++++ Excerpted data ++++
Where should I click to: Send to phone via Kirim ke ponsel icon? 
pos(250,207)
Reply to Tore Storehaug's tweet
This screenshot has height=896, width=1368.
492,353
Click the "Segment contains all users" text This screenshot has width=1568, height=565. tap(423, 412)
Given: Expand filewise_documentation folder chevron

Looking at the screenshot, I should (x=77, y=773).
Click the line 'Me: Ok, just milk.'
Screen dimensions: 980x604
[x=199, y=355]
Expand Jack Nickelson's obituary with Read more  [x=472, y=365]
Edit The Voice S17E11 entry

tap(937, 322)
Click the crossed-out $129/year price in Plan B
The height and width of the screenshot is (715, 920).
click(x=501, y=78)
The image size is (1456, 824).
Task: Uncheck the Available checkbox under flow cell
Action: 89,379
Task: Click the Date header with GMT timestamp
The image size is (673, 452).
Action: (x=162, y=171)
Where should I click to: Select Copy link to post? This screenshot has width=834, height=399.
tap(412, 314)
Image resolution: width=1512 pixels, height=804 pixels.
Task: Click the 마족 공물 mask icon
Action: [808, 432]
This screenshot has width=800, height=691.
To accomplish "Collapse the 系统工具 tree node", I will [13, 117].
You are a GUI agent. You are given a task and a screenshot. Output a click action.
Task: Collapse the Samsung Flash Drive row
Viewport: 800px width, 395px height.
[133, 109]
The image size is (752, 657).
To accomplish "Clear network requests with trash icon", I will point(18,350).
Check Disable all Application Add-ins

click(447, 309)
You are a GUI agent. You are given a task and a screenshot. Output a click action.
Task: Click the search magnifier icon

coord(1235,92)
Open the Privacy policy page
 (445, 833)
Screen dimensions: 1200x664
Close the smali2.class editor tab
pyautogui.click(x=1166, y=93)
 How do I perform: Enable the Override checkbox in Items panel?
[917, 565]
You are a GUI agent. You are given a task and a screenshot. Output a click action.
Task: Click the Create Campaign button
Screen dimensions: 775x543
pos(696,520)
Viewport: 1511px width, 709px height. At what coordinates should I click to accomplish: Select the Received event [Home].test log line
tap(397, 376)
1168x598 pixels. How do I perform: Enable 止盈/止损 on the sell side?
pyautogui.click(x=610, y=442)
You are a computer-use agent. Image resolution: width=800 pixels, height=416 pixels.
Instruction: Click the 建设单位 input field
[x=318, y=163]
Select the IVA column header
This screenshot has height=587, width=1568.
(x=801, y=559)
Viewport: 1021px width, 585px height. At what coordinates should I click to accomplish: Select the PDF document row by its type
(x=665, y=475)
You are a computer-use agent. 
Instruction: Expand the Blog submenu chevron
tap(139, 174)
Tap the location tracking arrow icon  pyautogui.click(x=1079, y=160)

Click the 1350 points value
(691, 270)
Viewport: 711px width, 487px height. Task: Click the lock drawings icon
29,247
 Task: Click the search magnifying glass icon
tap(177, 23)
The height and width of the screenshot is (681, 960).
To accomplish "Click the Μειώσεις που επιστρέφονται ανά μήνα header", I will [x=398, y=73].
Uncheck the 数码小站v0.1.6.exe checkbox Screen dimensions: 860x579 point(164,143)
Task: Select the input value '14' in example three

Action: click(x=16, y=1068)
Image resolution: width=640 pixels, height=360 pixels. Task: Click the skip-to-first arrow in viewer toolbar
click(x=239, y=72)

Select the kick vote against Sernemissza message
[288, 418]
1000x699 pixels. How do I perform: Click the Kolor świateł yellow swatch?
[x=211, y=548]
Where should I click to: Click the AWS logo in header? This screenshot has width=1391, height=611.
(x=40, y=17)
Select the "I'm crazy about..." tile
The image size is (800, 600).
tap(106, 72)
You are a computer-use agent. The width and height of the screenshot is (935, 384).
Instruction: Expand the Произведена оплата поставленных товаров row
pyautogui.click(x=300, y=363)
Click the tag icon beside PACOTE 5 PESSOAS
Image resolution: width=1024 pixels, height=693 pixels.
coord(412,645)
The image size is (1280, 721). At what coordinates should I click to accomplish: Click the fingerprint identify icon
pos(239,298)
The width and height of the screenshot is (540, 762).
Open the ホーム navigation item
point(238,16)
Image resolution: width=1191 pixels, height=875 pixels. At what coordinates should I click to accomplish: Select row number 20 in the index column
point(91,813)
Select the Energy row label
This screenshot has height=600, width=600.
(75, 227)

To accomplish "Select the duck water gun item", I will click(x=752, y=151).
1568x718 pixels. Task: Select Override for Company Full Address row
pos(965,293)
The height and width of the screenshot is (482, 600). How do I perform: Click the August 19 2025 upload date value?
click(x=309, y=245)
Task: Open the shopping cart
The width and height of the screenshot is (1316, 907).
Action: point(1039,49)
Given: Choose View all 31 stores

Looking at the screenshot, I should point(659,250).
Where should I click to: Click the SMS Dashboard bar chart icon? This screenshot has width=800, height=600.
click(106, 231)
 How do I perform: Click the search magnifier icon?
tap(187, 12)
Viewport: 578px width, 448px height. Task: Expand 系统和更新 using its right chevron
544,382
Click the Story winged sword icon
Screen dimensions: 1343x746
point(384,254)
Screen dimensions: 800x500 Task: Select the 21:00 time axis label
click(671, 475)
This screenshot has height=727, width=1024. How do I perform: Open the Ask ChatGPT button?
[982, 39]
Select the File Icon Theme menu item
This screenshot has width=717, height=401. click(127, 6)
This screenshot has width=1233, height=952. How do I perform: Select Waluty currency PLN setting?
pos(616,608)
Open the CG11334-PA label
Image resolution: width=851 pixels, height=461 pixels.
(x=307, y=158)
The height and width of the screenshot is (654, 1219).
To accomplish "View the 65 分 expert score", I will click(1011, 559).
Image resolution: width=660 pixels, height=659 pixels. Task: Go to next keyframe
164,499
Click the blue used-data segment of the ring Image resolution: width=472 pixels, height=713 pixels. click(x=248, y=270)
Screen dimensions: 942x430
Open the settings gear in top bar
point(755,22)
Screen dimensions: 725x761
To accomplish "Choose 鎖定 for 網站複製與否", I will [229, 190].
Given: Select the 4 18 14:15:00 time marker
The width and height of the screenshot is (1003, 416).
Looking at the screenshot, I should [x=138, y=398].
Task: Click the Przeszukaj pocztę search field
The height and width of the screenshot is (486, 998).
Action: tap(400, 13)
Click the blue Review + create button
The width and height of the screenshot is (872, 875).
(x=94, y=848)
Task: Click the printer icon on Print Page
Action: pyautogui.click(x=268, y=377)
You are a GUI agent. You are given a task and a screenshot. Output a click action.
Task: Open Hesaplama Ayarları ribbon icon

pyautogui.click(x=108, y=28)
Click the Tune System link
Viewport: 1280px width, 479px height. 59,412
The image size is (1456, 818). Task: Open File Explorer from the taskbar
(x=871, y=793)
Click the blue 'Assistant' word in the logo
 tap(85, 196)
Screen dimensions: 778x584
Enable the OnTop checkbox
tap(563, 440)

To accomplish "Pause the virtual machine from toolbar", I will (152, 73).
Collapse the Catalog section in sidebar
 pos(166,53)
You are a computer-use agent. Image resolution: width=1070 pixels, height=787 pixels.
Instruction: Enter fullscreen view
++++
▶ [What is being asked]
Give every entry back exactly as it was written above.

▶ [Exercise output]
Where should I click to: Send to phone via Kirim ke ponsel icon? 
pos(250,207)
Reply to Tore Storehaug's tweet
This screenshot has height=896, width=1368.
492,353
Click the "Segment contains all users" text This screenshot has width=1568, height=565. tap(423, 412)
Given: Expand filewise_documentation folder chevron

Looking at the screenshot, I should (x=77, y=773).
Click the line 'Me: Ok, just milk.'
Screen dimensions: 980x604
[x=199, y=355]
Expand Jack Nickelson's obituary with Read more  [x=472, y=365]
Edit The Voice S17E11 entry

tap(937, 322)
Click the crossed-out $129/year price in Plan B
The height and width of the screenshot is (715, 920).
click(x=501, y=78)
The image size is (1456, 824).
Task: Uncheck the Available checkbox under flow cell
Action: 89,379
Task: Click the Date header with GMT timestamp
The image size is (673, 452).
Action: (x=162, y=171)
Where should I click to: Select Copy link to post? This screenshot has width=834, height=399.
tap(412, 314)
Image resolution: width=1512 pixels, height=804 pixels.
Task: Click the 마족 공물 mask icon
Action: [808, 432]
This screenshot has width=800, height=691.
To accomplish "Collapse the 系统工具 tree node", I will [13, 117].
You are a GUI agent. You are given a task and a screenshot. Output a click action.
Task: Collapse the Samsung Flash Drive row
Viewport: 800px width, 395px height.
[133, 109]
The image size is (752, 657).
To accomplish "Clear network requests with trash icon", I will point(18,350).
Check Disable all Application Add-ins

click(447, 309)
You are a GUI agent. You are given a task and a screenshot. Output a click action.
Task: Click the search magnifier icon

coord(1235,92)
Open the Privacy policy page
 (445, 833)
Screen dimensions: 1200x664
Close the smali2.class editor tab
pyautogui.click(x=1166, y=93)
 How do I perform: Enable the Override checkbox in Items panel?
[917, 565]
You are a GUI agent. You are given a task and a screenshot. Output a click action.
Task: Click the Create Campaign button
Screen dimensions: 775x543
pos(696,520)
Viewport: 1511px width, 709px height. At what coordinates should I click to accomplish: Select the Received event [Home].test log line
tap(397, 376)
1168x598 pixels. How do I perform: Enable 止盈/止损 on the sell side?
pyautogui.click(x=610, y=442)
You are a computer-use agent. Image resolution: width=800 pixels, height=416 pixels.
Instruction: Click the 建设单位 input field
[x=318, y=163]
Select the IVA column header
This screenshot has height=587, width=1568.
(x=801, y=559)
Viewport: 1021px width, 585px height. At what coordinates should I click to accomplish: Select the PDF document row by its type
(x=665, y=475)
You are a computer-use agent. 
Instruction: Expand the Blog submenu chevron
tap(139, 174)
Tap the location tracking arrow icon  pyautogui.click(x=1079, y=160)

Click the 1350 points value
(691, 270)
Viewport: 711px width, 487px height. Task: Click the lock drawings icon
29,247
 Task: Click the search magnifying glass icon
tap(177, 23)
The height and width of the screenshot is (681, 960).
To accomplish "Click the Μειώσεις που επιστρέφονται ανά μήνα header", I will [x=398, y=73].
Uncheck the 数码小站v0.1.6.exe checkbox Screen dimensions: 860x579 point(164,143)
Task: Select the input value '14' in example three

Action: click(x=16, y=1068)
Image resolution: width=640 pixels, height=360 pixels. Task: Click the skip-to-first arrow in viewer toolbar
click(x=239, y=72)

Select the kick vote against Sernemissza message
[288, 418]
1000x699 pixels. How do I perform: Click the Kolor świateł yellow swatch?
[x=211, y=548]
Where should I click to: Click the AWS logo in header? This screenshot has width=1391, height=611.
(x=40, y=17)
Select the "I'm crazy about..." tile
The image size is (800, 600).
tap(106, 72)
You are a computer-use agent. The width and height of the screenshot is (935, 384).
Instruction: Expand the Произведена оплата поставленных товаров row
pyautogui.click(x=300, y=363)
Click the tag icon beside PACOTE 5 PESSOAS
Image resolution: width=1024 pixels, height=693 pixels.
coord(412,645)
The image size is (1280, 721). At what coordinates should I click to accomplish: Click the fingerprint identify icon
pos(239,298)
The width and height of the screenshot is (540, 762).
Open the ホーム navigation item
point(238,16)
Image resolution: width=1191 pixels, height=875 pixels. At what coordinates should I click to accomplish: Select row number 20 in the index column
point(91,813)
Select the Energy row label
This screenshot has height=600, width=600.
(75, 227)

To accomplish "Select the duck water gun item", I will click(x=752, y=151).
1568x718 pixels. Task: Select Override for Company Full Address row
pos(965,293)
The height and width of the screenshot is (482, 600). How do I perform: Click the August 19 2025 upload date value?
click(x=309, y=245)
Task: Open the shopping cart
The width and height of the screenshot is (1316, 907).
Action: point(1039,49)
Given: Choose View all 31 stores

Looking at the screenshot, I should point(659,250).
Where should I click to: Click the SMS Dashboard bar chart icon? This screenshot has width=800, height=600.
click(106, 231)
 How do I perform: Click the search magnifier icon?
tap(187, 12)
Viewport: 578px width, 448px height. Task: Expand 系统和更新 using its right chevron
544,382
Click the Story winged sword icon
Screen dimensions: 1343x746
point(384,254)
Screen dimensions: 800x500 Task: Select the 21:00 time axis label
click(671, 475)
This screenshot has height=727, width=1024. How do I perform: Open the Ask ChatGPT button?
[982, 39]
Select the File Icon Theme menu item
This screenshot has width=717, height=401. click(127, 6)
This screenshot has width=1233, height=952. How do I perform: Select Waluty currency PLN setting?
pos(616,608)
Open the CG11334-PA label
Image resolution: width=851 pixels, height=461 pixels.
(x=307, y=158)
The height and width of the screenshot is (654, 1219).
To accomplish "View the 65 分 expert score", I will click(1011, 559).
Image resolution: width=660 pixels, height=659 pixels. Task: Go to next keyframe
164,499
Click the blue used-data segment of the ring Image resolution: width=472 pixels, height=713 pixels. click(x=248, y=270)
Screen dimensions: 942x430
Open the settings gear in top bar
point(755,22)
Screen dimensions: 725x761
To accomplish "Choose 鎖定 for 網站複製與否", I will [229, 190].
Given: Select the 4 18 14:15:00 time marker
The width and height of the screenshot is (1003, 416).
Looking at the screenshot, I should [x=138, y=398].
Task: Click the Przeszukaj pocztę search field
The height and width of the screenshot is (486, 998).
Action: tap(400, 13)
Click the blue Review + create button
The width and height of the screenshot is (872, 875).
(x=94, y=848)
Task: Click the printer icon on Print Page
Action: pyautogui.click(x=268, y=377)
You are a GUI agent. You are given a task and a screenshot. Output a click action.
Task: Open Hesaplama Ayarları ribbon icon

pyautogui.click(x=108, y=28)
Click the Tune System link
Viewport: 1280px width, 479px height. 59,412
The image size is (1456, 818). Task: Open File Explorer from the taskbar
(x=871, y=793)
Click the blue 'Assistant' word in the logo
 tap(85, 196)
Screen dimensions: 778x584
Enable the OnTop checkbox
tap(563, 440)

To accomplish "Pause the virtual machine from toolbar", I will (152, 73).
Collapse the Catalog section in sidebar
 pos(166,53)
You are a computer-use agent. Image resolution: width=1070 pixels, height=787 pixels.
Instruction: Enter fullscreen view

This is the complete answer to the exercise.